## ASSIGNMENT A
For the extract on rectified and denatured spirit below, decide whether each statement agrees with it: (i) the Supreme Court judgment in Maharashtra Distilleries is reported in (2002) 4 SCC 506; (ii) pure spirit of about 90% v/v strength is fit for human consumption; (iii) denatured spirit is prepared by adding methyl alcohol. Answer yes or no for each and quote the words that settle it.
## ASSIGNMENT B
Translate this sentence from the extract on rectified and denatured spirit into Spanish: "The Rectified Spirit undergoes numerous processes in the distillery of the appellant after importing it on payment of octroi duty before being converted into potable liquor."
## ASSIGNMENT C
List every term ending in the word "spirit" that the extract on rectified and denatured spirit uses to name a kind of spirit.

## EXTRACT

BEGIN

12. Hon'ble Supreme Court reported in (2002) 4 SCC 506, Maharashtra Distilleries Vs. Municipal Corporation of Aurangabad and another while considering the relevant rule with regard to octroi duty had interpreted the rectified spirit as not fit for human consumption and observed that only after numerous processes in the distillation, it is being converted to consumable spirit i.e. fit for human consumption . Their Lordship of Hon'ble Supreme Court had rejected the plea and turn down the judgement of High Court and held that, rectified spirit is purified or refined liquor as it has to undergo certain process including treatment with chemicals and re-distillation, to quote relevant portion from the judgement of Maharashtra Distilleries (supra):-
".... Rectified Spirit imported by the appellant into octroi limits of the respondent was not fit for human consumption as it was directly at the point. It was only raw material at that stage. No doubt, it is subsequently used in the manufacture of potable liquor but the octroi duty is leviable on the material imported into octroi limits at that stage only, which aspect is not correctly appreciated by the High Court. The Rectified Spirit undergoes numerous processes in the distillery of the appellant after importing it on payment of octroi duty before being converted into potable liquor. Class I of the Schedule speaks of "articles used for food or drink by men ...........". It would only mean that the articles which were used directly on the import within the local area of the respondent and not articles coming into being after further processing because the octroi duty
is leviable on goods actually brought into the local area at that point for use directly. The High Court was also not right in saying that the Rectified Spirit is purified or refined liquor as it has to undergo certain processes including treatment with chemicals and redistillation to remove impurities before it can be treated as pure spirit. It may be stated that even the pure spirit has strength of about 90% v/v and in this form also it is not fit for human consumption."
13. Denatured spirit is prepared by addition of Methyl alcohol CH3OH (Methanol) used as fuel, solvent, oil for dry cleaning or to denatured the ethyl alcohol or ethanol C2H5OH.
Thus, admittedly, the industrial alcohol are denatured spirit but they constitute different class of spirits and with entirely different chemical formula and is otherwise than beer, wine etc.

END

## MATERIAL PROVIDED
BEGIN

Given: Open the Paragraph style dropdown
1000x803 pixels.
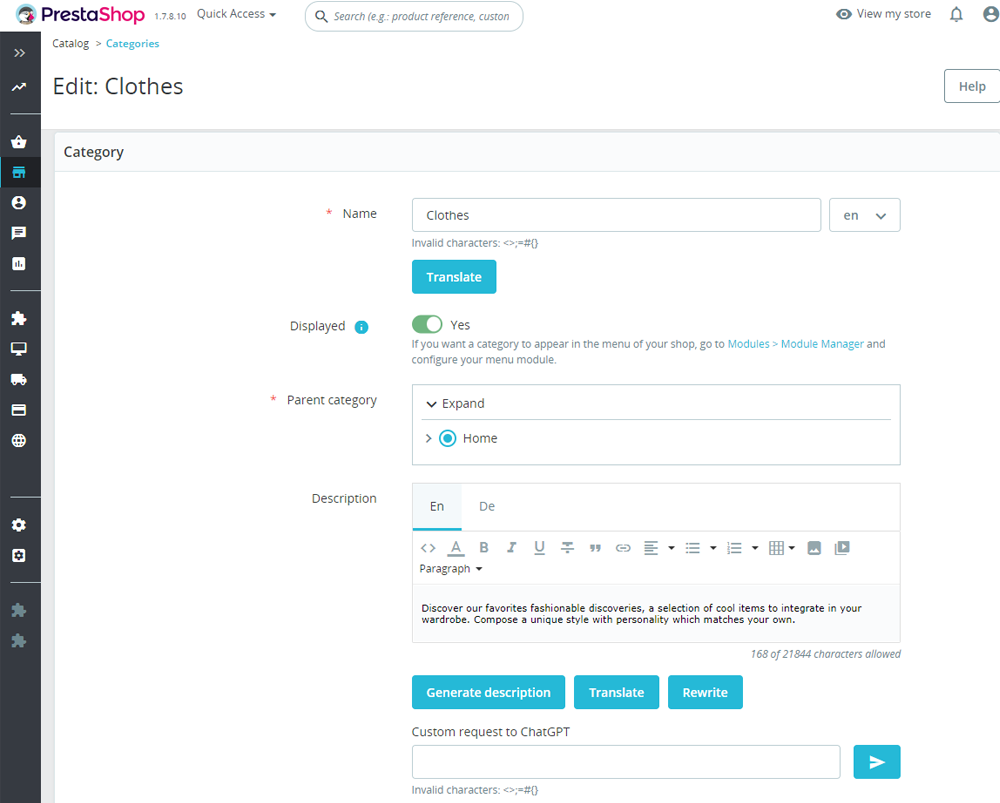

END

## WRITTEN RESPONSE A
(i) Yes: "Hon'ble Supreme Court reported in (2002) 4 SCC 506, Maharashtra Distilleries Vs. Municipal Corporation of Aurangabad and another"
(ii) No: "even the pure spirit has strength of about 90% v/v and in this form also it is not fit for human consumption."
(iii) Yes: "Denatured spirit is prepared by addition of Methyl alcohol CH3OH (Methanol)"

## WRITTEN RESPONSE B
El alcohol rectificado se somete a numerosos procesos en la destilería del apelante después de importarlo, previo pago del impuesto de octroi, antes de convertirse en licor potable.

## WRITTEN RESPONSE C
rectified spirit, consumable spirit, pure spirit, denatured spirit